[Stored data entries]
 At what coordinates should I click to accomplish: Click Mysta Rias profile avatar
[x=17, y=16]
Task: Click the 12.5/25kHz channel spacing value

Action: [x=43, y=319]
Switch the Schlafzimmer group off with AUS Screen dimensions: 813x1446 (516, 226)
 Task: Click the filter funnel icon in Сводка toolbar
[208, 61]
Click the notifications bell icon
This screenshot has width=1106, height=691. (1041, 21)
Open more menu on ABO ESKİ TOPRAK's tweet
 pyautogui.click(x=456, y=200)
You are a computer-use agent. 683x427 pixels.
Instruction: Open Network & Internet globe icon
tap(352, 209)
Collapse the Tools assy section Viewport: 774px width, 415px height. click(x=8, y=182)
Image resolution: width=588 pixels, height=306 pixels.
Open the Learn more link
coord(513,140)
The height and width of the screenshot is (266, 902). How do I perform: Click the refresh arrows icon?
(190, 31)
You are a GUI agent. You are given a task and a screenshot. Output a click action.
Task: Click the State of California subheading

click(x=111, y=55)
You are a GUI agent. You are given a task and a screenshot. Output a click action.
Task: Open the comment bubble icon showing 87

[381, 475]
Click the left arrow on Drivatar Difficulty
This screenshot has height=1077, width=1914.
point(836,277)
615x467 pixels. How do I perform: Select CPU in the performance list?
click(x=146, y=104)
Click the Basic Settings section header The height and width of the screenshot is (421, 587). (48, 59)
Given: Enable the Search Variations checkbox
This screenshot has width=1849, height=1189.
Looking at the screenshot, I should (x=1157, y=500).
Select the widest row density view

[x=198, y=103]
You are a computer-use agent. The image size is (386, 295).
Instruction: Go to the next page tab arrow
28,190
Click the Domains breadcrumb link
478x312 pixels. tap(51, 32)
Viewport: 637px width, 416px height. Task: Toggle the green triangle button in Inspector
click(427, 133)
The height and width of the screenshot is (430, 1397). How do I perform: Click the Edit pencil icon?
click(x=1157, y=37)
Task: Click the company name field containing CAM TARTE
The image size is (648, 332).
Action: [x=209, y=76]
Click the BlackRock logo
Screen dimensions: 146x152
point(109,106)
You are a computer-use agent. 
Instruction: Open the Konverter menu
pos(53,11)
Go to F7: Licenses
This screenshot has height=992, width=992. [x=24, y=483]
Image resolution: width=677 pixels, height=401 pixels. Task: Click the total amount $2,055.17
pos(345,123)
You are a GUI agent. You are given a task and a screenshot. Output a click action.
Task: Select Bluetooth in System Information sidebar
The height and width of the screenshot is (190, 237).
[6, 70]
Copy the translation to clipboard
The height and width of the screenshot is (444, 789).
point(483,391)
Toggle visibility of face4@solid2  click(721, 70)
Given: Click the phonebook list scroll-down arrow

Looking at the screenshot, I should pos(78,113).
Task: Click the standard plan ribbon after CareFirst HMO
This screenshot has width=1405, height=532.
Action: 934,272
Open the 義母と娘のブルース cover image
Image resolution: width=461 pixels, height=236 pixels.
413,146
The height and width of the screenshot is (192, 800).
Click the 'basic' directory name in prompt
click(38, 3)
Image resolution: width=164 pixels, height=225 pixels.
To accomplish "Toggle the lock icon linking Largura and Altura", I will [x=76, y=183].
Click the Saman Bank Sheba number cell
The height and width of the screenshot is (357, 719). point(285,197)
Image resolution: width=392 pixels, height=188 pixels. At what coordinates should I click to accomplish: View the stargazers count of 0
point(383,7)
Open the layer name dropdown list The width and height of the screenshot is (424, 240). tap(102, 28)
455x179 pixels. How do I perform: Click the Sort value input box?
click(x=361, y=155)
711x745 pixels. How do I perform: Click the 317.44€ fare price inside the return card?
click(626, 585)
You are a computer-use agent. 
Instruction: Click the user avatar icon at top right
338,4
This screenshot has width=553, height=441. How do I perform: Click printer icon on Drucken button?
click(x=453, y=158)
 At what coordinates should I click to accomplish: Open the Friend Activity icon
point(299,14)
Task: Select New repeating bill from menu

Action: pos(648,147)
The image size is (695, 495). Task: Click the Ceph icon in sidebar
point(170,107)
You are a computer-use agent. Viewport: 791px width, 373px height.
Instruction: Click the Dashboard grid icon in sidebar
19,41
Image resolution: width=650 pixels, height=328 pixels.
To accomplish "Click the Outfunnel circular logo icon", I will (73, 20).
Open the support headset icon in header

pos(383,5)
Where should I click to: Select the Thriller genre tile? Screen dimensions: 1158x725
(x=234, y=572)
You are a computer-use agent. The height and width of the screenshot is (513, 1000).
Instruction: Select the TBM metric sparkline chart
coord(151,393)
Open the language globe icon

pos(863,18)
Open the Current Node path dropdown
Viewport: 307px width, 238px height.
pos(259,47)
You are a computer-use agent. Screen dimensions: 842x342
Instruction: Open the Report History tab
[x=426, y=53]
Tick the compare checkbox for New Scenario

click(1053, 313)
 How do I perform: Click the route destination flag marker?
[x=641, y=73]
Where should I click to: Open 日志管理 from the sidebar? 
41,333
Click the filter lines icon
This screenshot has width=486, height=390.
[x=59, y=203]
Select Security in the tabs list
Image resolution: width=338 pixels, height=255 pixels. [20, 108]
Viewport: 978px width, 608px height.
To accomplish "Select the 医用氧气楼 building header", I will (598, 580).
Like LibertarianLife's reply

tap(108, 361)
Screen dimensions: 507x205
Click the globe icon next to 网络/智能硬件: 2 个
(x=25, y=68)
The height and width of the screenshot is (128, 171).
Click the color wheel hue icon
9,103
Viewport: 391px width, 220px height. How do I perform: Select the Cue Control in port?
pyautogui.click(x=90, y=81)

◆ Directions
Of the entries above, transcribe exactly those lines that fall between the line containing "This screenshot has width=553, height=441." and the line containing "You are a computer-use agent. Viewport: 791px", together with those two lines.

◆ Response area
This screenshot has width=553, height=441. How do I perform: Click printer icon on Drucken button?
click(x=453, y=158)
 At what coordinates should I click to accomplish: Open the Friend Activity icon
point(299,14)
Task: Select New repeating bill from menu

Action: pos(648,147)
The image size is (695, 495). Task: Click the Ceph icon in sidebar
point(170,107)
You are a computer-use agent. Viewport: 791px width, 373px height.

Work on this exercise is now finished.